KNOXVILLE, Tenn. (WATE) – A ransomware attack on a vital U.S. pipeline is amplifying the growing need for added cybersecurity measures, and Knoxville, a site where the Colonial Pipeline passes, is no exception.
The City of Knoxville also had a ransomware attack last year.
According to the Federal Bureau of Investigation, ransomware is a type of malicious software, or malware, that prevents you from accessing your computer files, systems, or networks and demands you pay a ransom for their return. Ransomware attacks can cause costly disruptions to operations and the loss of critical information and data.
The FBI also states that you can unknowingly download ransomware onto a computer by opening an email attachment, clicking an ad, following a link, or even visiting a website that’s embedded with malware.
“Either someone clicked a link that they weren’t supposed to, or they receive an email from someone that they know or trust, whose email account may have been compromised,” Jason Jarnigan, FBI Knoxville Supervisory Special Agent for Cyber Crimes, said.
Once the code is loaded on a computer, it will block access to the computer itself or data and files stored there. More menacing versions can encrypt files and folders on local drives, attached drives, and even networked computers.
Most of the time, you don’t know your computer has been infected. You usually discover it when you can no longer access your data or you see computer messages letting you know about the attack and demanding ransom payments.
The City of Knoxville experienced a ransomware attack last year.
The city confirmed last summer that the people or threat actor behind the ransomware/malware attack on the city’s computers in June 2020 began publishing information gathered from it.
The threat actors had asked for 42.5 Bitcoin in ransom money — at the time, that was equivalent to around $393,000. Invoices were released by the city in January. The invoices showed the city paid $217,000.00 since the attack to fix the problem instead of paying the ransom.

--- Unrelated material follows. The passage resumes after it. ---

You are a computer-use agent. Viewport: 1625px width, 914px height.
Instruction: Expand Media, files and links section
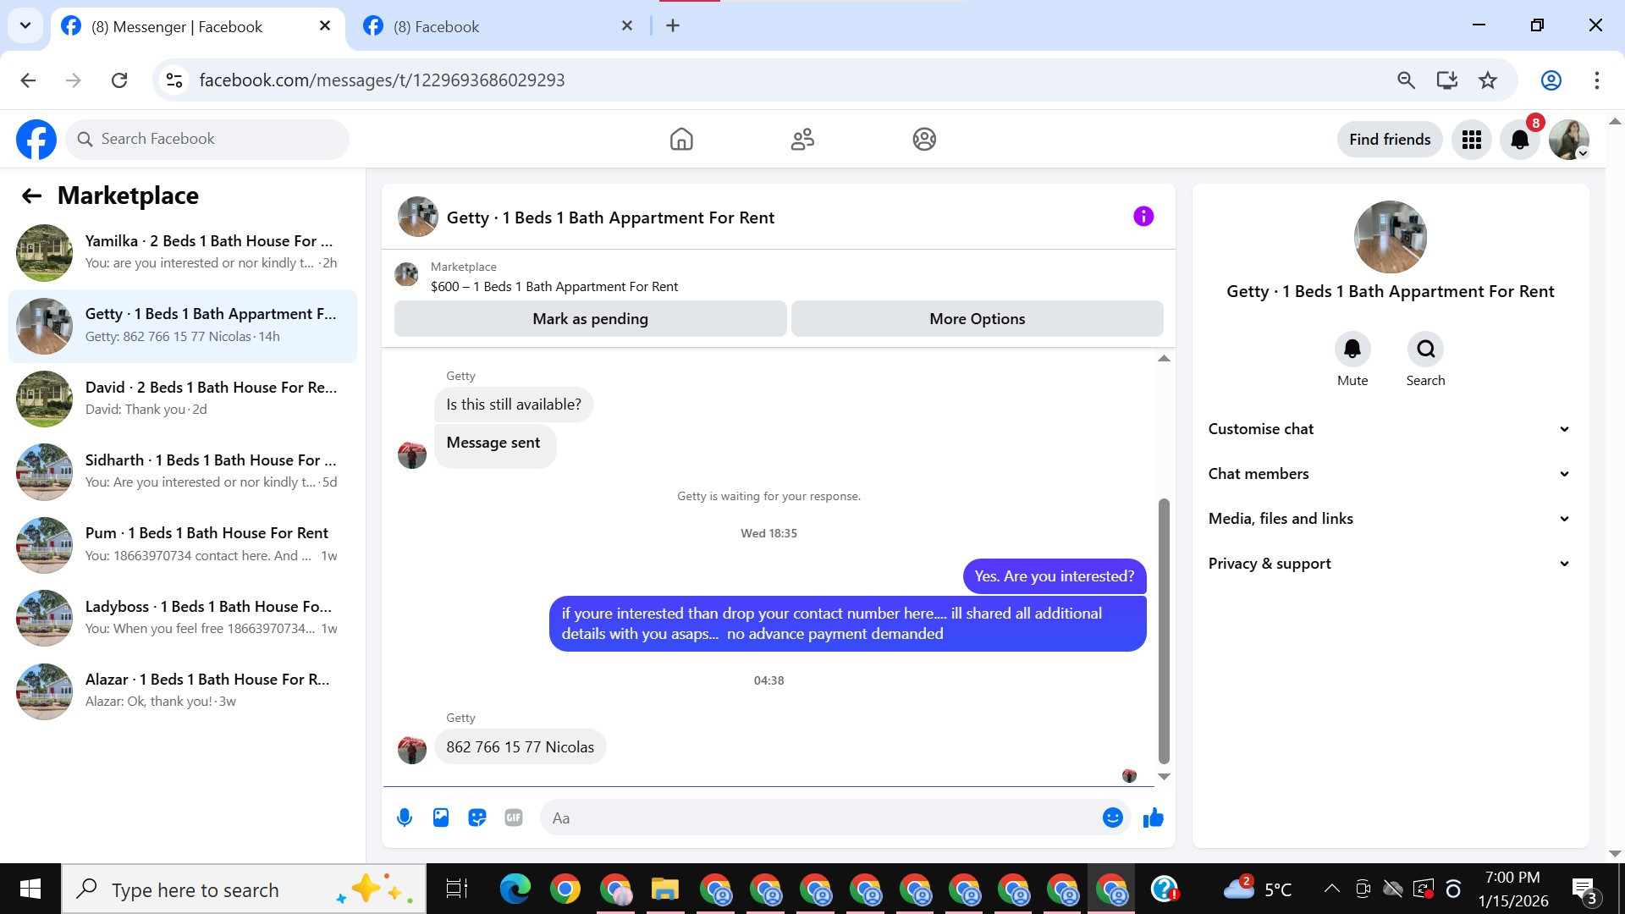[x=1389, y=519]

That money went to ransomware recovery experts, protection services to contain the breach, lawyers, and problem-solving management.
Jarnigan said his office, and the FBI office nationwide, have seen an increase in ransomware attacks since the start of the pandemic.
He said his office gets about four to five calls a week for reports of ransomware attacks.
“Businesses that were once on business sites, now have to accommodate people working at home, people working on their computers more, and thus there’s more opportunity for them to become infected by ransomware,” Jarnigan said.
If you are a victim of a ransomware attack, Jarnigan said don’t pay the attackers.
He said there is no guarantee the attackers will give any of the data back.
Jarnigan also said paying the perpetrators encourages them to target more victims and offers an incentive for others to get involved in this type of illegal activity.
“We like to say that there would be no ransomware if people did not pay the ransom,” Jarnigan said.
He said it’s best to be proactive and have backups stored, so if a company or person did become a victim of a ransomware attack, they at the least wouldn’t have to worry about not having access to those critical files.
“All you have to do, relatively speaking, is wipe your computers, reinstall your operating system and reload your critical files that you have backed up. That’s the best posture to be in,” Jarnigan said.
Jarnigan said there are several proactive ways to protect your company or personal information from ransomware attacks.
First, keep updating computer software, programs and anti-virus applications. Make sure those are always up to date, because, Jarnigan said, technology keeps changing, and that goes for how criminals attack.
Jarnigan also said it’s very important to back up your critical data, and make sure to do so in a way they are not connected to the computers and networks they are backing up.
“Just like you may have copies of your photographs at home that mean the most to you, you would need to do the same thing for your vital files if you’re a small business. All the files that you rely upon day to day, you should have those backed up somewhere and backed up separately,” Jarnigan said.
Jarnigan said companies should also keep their critical information (especially when it comes to operating systems) separate from their emailing system since that’s where most ransomware attacks come from.
“We recommend that you have a different computer operating your emails than the one turning on and off different functions that are critical to your company,” Jarnigan said.
That way, if your system has been infected by ransomware, the perpetrators wouldn’t be able to gain access to important operating functions.
Jarnigan said reminders to employees about what phishing emails look like, and what links should not be clicked on, are important for companies, especially larger companies.
“Larger companies, they have a lot of employees, and with every employee, it introduces an additional risk,” Jarnigan said.
If you have become victim to a ransomware attack, report it to the FBI.